• _SOURCE PASSAGE_:

Two years ago, Trump appeared at a sold-out rally in working-class Youngstown, the seat of Mahoning County, and delivered a message full of economic reassurance.
“I was looking at some of those big, once incredible job-producing factories,” the president said. “Those jobs have left Ohio. They’re all coming back. They’re all coming back. Don’t move. Don’t sell your house.”
But it has not entirely worked out that way.
General Motors, one of the companies on the zero-tax list, recently idled a large plant near Youngstown that produced the Chevrolet Cruze, a decision that helped increase the company’s stock price even as GM paid no federal taxes on $4.32 billion in income.
“What was promised to these people was more jobs,” said David Green, president of United Auto Workers Local 1112, which represents workers at the plant, which is in Lordstown. “When you give them the tax break and they take the jobs away, that’s like a double whammy. That’s a lose, lose.”
Lordstown is in Trumbull County, where the unemployment rate was 6.6 percent in March and many of those who work are eligible for public assistance. “Working people can get free cheese? The system is broken,” Green said.
Notwithstanding Trump’s entreaty two years ago that local workers stay put, Tyler Savin, a real estate agent, said the idling of the plant had added to his home listings and that many sellers would not get their asking prices as they leave Ohio for other GM locations.
Savin, 22, was among the customers last week at Tommy Dogg’s Bar and Grill in nearby Niles, the birthplace of both Ryan, the local favorite-son candidate, and William McKinley, a Republican president who was known for imposing tariffs on foreign goods.
Savin likes Sanders, Biden and former Rep. Beto O’Rourke of Texas, but will ultimately vote for whoever the Democratic nominee is, he said in a whisper lest pro-Trump patrons overhear.
“I think corporations should pay their taxes, like Amazon,” he said. But he said health care and support for abortion rights were more important to him.
Jeff Williams, 57, who manages a convenience store on the midnight shift, had heard about Amazon’s tax breaks on the radio. Last week, as he sat outside his home in Niles catching the first warm rays of the year, he also was doing some comparison.
He was treated for cancer, heart disease and two hernias last year but was not able to deduct his expenses, he said. Amazon, meantime, availed itself of a full suite of tax breaks. “Amazon doesn’t pay taxes, but I pay taxes,” Williams said.

• _GIVEN DATA_:
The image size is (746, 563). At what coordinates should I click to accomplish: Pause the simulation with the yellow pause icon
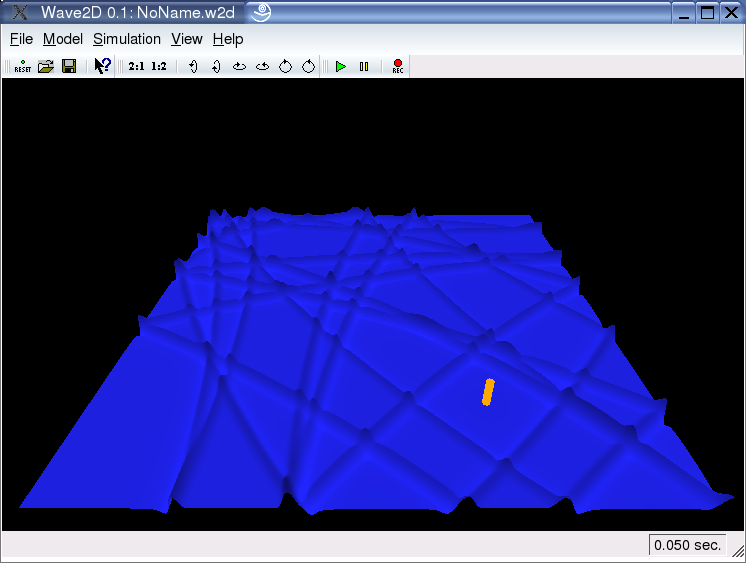(x=364, y=67)
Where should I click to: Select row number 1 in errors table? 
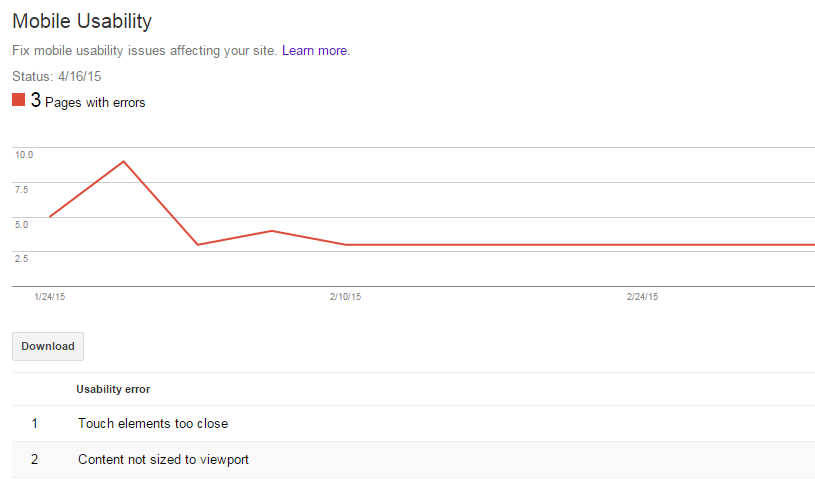34,423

• _EXERCISE REQUIREMENTS_: Translate this sentence from the Youngstown article into Spanish: "Jeff Williams, 57, who manages a convenience store on the midnight shift, had heard about Amazon's tax breaks on the radio."

• _SOLVED EXERCISE_: Jeff Williams, de 57 años, que administra una tienda de conveniencia en el turno de medianoche, había oído hablar de las exenciones fiscales de Amazon en la radio.